Magnus hizo caso a su amigo y puso su mano sobre el hombro derecho de su mujer, que planchaba unos pantalones azules de algodón del hijo menor. Reaccionó sin sobresaltarse.

-         ¿Se puede saber qué pasa? Hace media hora que te estoy diciendo que qué quieres y no me oyes. ¡Venga!, ¿qué quieres? ¿Qué quieres? ¡Siempre igual! ¡No hay manera! ¡Cada día estás más sordo! ¡Tendrás que llamar a tu amigo Igmar para que te visite a fondo…!

(Adaptación: J. Bucay, Déjame que te cuente)



COMENTARIO: 

Son cerca de las dos de la tarde y, aunque vivamos bajo el mismo techo, los verdaderos días familiares hace tiempo que acabaron. O al menos tal como se han dado a conocer hasta ahora. No es que ya no me hable con mis padres, pues nunca he sido muy partidaria de achacar el silencio a unos años difíciles, pero ya no se hacen paellas todos los domingos.

▶ _ENTRADAS PROPORCIONADAS_
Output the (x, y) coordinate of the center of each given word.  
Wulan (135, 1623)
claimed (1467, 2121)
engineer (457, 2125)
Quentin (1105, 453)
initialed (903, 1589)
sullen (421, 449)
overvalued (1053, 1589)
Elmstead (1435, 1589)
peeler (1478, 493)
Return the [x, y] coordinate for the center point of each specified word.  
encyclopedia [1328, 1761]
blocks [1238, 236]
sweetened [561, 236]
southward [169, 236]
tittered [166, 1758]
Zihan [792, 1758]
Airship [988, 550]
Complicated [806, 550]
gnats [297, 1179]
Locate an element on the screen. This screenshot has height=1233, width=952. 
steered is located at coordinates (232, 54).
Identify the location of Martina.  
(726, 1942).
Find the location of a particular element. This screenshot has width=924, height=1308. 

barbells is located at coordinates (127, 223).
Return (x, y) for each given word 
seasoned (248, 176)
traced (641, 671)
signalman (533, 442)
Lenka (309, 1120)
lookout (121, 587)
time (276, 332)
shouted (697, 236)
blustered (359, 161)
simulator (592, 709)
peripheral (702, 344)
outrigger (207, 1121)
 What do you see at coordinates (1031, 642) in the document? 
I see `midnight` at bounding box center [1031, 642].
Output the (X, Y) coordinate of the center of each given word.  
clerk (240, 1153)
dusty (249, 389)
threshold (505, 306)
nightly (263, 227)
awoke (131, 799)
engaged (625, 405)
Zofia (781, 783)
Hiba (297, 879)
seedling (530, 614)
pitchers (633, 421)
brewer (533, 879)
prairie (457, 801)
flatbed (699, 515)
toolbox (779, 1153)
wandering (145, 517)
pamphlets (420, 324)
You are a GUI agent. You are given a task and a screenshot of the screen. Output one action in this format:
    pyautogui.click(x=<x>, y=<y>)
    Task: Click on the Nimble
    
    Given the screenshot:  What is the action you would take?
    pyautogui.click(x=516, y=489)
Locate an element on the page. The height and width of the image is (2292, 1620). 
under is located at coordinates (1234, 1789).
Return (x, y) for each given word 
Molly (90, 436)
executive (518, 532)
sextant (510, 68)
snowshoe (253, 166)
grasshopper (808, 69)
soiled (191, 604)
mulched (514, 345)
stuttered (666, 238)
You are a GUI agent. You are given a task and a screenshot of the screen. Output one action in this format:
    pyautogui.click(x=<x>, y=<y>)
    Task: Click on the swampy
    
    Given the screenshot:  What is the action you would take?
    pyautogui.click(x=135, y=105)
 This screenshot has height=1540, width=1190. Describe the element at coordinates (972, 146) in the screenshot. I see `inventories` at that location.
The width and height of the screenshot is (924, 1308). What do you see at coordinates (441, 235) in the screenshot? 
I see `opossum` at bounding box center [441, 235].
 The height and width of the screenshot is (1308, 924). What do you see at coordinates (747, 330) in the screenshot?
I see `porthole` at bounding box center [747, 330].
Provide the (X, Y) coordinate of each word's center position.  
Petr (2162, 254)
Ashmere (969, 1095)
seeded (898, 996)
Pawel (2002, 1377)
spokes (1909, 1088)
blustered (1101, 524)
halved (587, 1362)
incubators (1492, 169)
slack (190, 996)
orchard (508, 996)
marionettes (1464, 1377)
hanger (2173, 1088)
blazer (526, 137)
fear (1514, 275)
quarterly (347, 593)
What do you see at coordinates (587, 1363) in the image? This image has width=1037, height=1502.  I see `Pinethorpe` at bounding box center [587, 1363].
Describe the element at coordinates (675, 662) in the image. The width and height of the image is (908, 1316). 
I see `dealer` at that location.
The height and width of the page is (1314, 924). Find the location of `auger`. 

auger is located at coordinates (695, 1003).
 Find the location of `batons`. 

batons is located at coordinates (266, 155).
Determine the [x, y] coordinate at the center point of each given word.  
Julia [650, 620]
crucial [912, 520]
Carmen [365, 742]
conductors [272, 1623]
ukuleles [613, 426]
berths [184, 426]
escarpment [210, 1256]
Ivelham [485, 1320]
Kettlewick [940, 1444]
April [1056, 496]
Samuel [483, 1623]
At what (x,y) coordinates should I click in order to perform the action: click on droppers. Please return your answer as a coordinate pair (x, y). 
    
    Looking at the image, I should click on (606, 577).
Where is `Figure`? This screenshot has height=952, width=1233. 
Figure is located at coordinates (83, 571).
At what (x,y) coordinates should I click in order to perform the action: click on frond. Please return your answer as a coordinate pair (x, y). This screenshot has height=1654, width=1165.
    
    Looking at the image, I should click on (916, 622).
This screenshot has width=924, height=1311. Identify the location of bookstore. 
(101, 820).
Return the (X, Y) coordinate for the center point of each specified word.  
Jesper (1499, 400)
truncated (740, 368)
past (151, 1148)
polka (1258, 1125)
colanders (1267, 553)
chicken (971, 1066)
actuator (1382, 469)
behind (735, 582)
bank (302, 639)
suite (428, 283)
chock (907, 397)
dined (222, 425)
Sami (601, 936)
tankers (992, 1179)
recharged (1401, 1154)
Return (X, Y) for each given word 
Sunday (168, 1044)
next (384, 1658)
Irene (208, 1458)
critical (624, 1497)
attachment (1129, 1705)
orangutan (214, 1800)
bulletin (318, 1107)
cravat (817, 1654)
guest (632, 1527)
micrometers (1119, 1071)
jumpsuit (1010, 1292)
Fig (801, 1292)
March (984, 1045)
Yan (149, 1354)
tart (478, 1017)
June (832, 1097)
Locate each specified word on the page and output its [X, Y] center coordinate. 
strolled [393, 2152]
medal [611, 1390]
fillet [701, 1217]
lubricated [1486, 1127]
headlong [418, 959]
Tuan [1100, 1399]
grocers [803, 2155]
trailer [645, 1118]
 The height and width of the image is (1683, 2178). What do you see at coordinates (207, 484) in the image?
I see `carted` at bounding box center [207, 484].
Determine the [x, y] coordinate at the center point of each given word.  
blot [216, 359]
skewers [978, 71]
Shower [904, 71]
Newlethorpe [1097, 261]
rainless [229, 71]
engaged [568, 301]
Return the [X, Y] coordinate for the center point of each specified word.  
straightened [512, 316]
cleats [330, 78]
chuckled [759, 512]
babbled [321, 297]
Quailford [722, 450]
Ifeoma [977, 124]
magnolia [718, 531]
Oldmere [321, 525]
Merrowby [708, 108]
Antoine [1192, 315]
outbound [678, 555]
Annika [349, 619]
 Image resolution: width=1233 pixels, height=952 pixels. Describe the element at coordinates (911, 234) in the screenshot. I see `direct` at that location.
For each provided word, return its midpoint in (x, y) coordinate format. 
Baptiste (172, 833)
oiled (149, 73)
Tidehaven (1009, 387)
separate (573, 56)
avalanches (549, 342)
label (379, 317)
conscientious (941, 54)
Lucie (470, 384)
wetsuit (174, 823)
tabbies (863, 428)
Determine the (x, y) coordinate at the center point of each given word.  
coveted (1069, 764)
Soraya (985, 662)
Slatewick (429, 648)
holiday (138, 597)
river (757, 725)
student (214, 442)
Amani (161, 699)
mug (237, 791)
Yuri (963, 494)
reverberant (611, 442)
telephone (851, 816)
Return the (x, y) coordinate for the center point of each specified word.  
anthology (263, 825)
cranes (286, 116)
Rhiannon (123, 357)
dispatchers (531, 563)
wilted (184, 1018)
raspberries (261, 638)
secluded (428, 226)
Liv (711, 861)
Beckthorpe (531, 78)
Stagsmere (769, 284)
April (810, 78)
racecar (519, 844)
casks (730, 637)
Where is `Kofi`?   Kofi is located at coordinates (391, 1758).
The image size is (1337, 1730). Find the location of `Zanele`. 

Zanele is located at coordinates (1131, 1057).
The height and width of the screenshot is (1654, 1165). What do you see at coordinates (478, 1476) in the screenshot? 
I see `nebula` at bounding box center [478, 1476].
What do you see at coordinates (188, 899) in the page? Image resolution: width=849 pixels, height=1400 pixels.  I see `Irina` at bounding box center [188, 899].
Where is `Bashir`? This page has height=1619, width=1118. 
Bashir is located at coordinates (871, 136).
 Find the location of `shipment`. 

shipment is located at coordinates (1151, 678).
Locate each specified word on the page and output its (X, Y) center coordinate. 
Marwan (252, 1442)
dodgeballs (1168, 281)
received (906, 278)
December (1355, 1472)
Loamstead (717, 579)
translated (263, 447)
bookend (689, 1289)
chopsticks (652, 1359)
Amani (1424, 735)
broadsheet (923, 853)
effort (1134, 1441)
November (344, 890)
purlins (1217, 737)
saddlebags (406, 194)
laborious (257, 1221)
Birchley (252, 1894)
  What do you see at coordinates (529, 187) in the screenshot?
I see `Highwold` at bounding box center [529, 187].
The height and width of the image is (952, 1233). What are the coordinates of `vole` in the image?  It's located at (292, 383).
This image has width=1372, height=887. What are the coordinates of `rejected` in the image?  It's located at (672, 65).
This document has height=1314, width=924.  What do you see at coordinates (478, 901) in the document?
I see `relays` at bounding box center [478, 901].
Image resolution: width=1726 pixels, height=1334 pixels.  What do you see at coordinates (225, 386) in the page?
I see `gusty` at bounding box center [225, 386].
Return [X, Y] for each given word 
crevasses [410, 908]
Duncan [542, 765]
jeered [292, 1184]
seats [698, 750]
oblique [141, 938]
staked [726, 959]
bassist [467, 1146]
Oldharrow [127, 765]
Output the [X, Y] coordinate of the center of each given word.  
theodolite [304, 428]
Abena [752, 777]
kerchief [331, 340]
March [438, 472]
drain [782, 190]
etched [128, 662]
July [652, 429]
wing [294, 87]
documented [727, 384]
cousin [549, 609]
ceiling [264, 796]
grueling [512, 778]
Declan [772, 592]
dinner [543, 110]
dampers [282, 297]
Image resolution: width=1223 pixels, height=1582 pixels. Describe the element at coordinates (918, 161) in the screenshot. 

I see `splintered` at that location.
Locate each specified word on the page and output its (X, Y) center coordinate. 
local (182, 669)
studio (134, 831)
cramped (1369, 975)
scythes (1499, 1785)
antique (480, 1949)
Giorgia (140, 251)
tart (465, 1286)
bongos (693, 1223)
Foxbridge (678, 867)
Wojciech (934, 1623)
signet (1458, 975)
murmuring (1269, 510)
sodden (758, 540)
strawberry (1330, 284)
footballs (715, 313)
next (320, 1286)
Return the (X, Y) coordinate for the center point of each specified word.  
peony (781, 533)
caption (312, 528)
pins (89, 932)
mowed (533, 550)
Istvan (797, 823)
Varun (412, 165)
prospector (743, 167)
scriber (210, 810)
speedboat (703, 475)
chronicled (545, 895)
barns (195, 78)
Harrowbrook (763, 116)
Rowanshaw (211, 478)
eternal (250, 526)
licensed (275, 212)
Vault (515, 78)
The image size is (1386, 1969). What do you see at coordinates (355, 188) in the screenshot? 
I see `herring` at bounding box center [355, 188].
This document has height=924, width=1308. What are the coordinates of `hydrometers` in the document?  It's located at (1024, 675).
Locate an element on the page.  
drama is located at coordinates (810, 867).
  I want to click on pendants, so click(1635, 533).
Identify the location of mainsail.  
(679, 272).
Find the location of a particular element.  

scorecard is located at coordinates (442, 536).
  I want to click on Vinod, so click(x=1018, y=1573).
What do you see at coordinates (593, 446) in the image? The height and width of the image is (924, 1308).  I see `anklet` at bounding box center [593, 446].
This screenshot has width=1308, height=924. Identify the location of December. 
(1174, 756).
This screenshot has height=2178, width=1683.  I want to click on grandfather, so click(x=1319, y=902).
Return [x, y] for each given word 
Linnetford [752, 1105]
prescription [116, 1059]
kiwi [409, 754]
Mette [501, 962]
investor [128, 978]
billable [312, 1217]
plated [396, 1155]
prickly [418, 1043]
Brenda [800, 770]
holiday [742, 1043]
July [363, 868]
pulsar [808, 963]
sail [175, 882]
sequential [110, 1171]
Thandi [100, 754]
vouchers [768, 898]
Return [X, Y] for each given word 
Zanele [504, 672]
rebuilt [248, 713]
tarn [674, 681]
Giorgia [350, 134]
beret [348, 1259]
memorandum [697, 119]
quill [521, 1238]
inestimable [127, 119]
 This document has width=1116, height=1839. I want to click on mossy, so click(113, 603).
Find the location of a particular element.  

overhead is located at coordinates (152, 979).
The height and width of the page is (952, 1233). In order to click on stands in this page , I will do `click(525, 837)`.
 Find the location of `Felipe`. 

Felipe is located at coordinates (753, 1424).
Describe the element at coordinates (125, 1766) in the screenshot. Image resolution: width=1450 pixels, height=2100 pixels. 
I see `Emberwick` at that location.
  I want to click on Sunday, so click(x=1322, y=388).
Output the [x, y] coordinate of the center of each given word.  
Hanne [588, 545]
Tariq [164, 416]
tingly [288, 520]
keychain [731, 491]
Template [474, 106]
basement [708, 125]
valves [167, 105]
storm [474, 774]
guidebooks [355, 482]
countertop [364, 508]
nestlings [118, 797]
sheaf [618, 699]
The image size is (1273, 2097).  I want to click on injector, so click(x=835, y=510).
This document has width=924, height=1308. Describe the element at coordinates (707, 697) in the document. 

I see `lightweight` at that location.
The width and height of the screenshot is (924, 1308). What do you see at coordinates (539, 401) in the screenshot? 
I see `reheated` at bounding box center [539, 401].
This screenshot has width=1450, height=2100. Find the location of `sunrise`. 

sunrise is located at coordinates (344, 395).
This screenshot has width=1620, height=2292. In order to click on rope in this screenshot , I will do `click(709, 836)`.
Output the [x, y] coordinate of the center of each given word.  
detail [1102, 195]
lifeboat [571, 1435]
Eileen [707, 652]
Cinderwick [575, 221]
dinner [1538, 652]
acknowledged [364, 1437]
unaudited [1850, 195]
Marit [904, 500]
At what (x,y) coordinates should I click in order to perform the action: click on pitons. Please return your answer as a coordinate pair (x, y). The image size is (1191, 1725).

▶ _TAREA PROPUESTA_
Traduce al inglés esta oración del texto fuente: «Son cerca de las dos de la tarde y, aunque vivamos bajo el mismo techo, los verdaderos días familiares hace tiempo que acabaron.» Las entradas no son necesarias para resolver la actividad.

▶ _RESPUESTA_
It is nearly two in the afternoon and, although we live under the same roof, the real family days ended long ago.